* [Records for the task]:
§
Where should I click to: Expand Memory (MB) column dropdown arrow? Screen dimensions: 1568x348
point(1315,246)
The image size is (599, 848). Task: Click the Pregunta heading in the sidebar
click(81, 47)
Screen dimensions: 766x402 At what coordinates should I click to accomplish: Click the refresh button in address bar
§
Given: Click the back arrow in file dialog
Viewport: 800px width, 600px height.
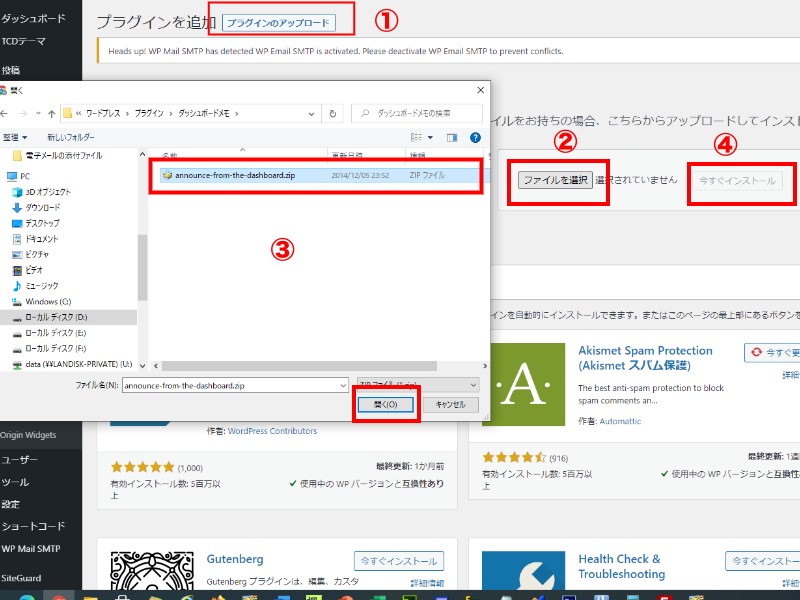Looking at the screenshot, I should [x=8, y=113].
§
* [Task item]: Look above for the line holding "Where should I", then set down exactly that line and every line after it up to and including the line holding "Screen dimensions: 766x402", with nothing else.

* [Completed task]:
Where should I click to: Expand Memory (MB) column dropdown arrow? Screen dimensions: 1568x348
point(1315,246)
The image size is (599, 848). Task: Click the Pregunta heading in the sidebar
click(81, 47)
Screen dimensions: 766x402 At what coordinates should I click to accomplish: Click the refresh button in address bar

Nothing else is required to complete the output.